# [Text segment]
Recent surveys have shown most parents (83 percent) agree it’s never too early to begin talking with their children about money, but only about half (56 percent) have followed through.1 While starting the conversation is a step in the right direction, we also need to think about how we talk about it with our young ones. Words and actions can be very effective, so it’s not only important to help your children understand the concept of money, but also show them how you put your beliefs about money into practice.

Most children understand the concept that you work to earn money. They may even have jobs. Perhaps they earned an allowance in the past. But after you earn the money, what then? Do you save it? Yes. How? It depends. Do you spend it? Of course. On what? The list is endless. And what is the opportunity cost of your decisions in monetary terms?

These are all questions we may have thought about at one time or another and you likely have a detailed answer to each question. But these questions may not always be top of mind for the young ones in our lives. A couple of areas I always like to focus on – especially with teenagers – are opportunity cost and saving.

Let’s start with opportunity cost. Opportunity cost is what you give up when you choose between two options. For example, when faced with the decision to work a few hours on Saturday night and make $40 or go out with friends and spend $25, teens (myself included) often opt for the latter because hanging out with friends is fun and working isn’t. At the time, I always just looked at the $25 as my cost of going out with friends. Paying $25 to have fun? Sure, why not? Sign me up.

# [Collected data]

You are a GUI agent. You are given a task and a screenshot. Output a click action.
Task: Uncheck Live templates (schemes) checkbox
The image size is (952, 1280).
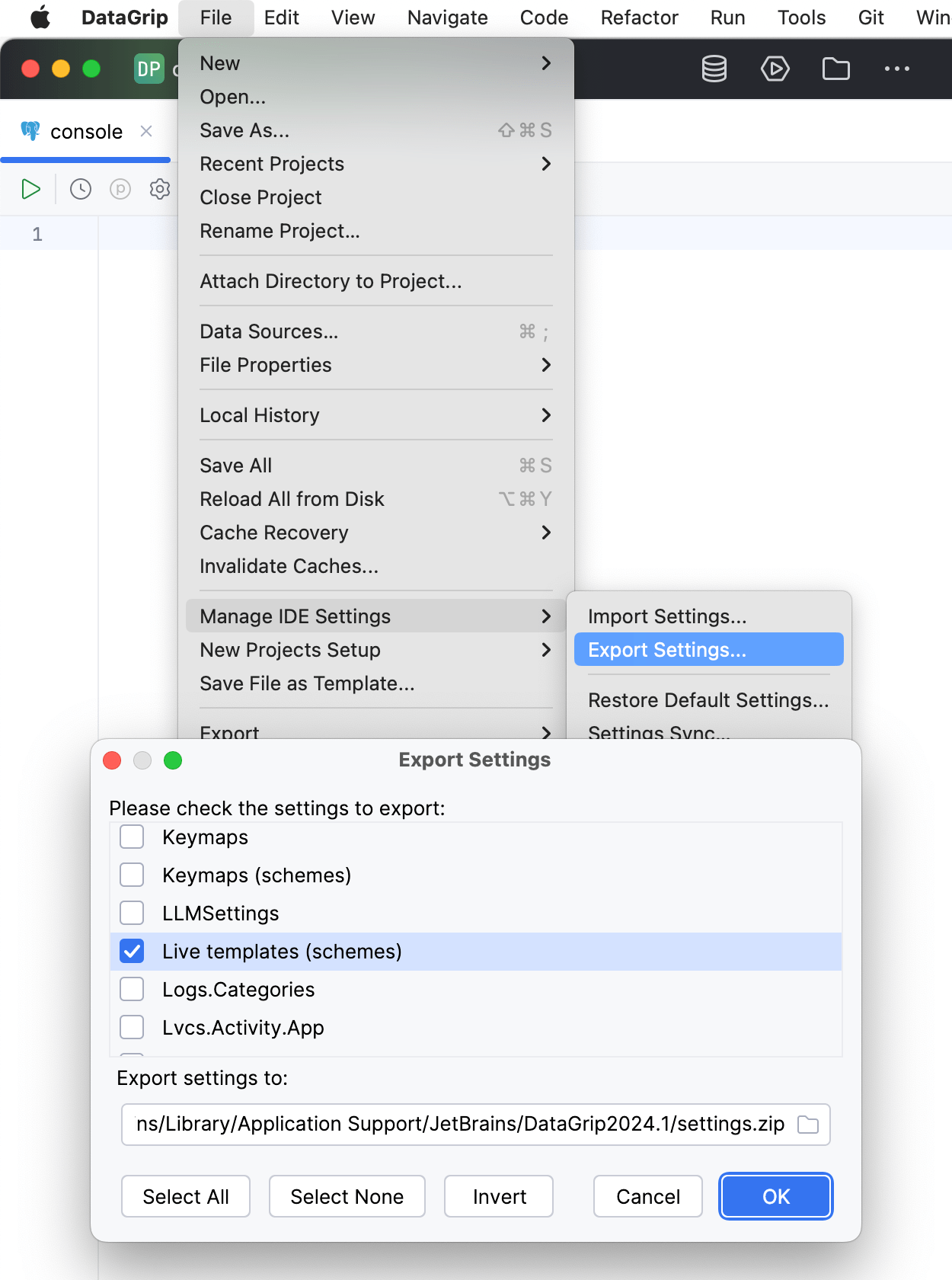tap(133, 952)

# [Task set]
1. Set down the passage on teaching children about money word for word, starting at "These are all" and ending at "cost and saving.".
2. Answer these questions from the passage on teaching children about money:
(a) What percentage of parents agree it's never too early to talk with their children about money?
(b) Which two areas does the writer like to focus on, especially with teenagers?
(c) In the Saturday night example, how much money would working a few hours earn?
The material after the text isn't needed.

# [Responses in order]
1.
These are all questions we may have thought about at one time or another and you likely have a detailed answer to each question. But these questions may not always be top of mind for the young ones in our lives. A couple of areas I always like to focus on – especially with teenagers – are opportunity cost and saving.

2.
(a) 83 percent
(b) Opportunity cost and saving
(c) $40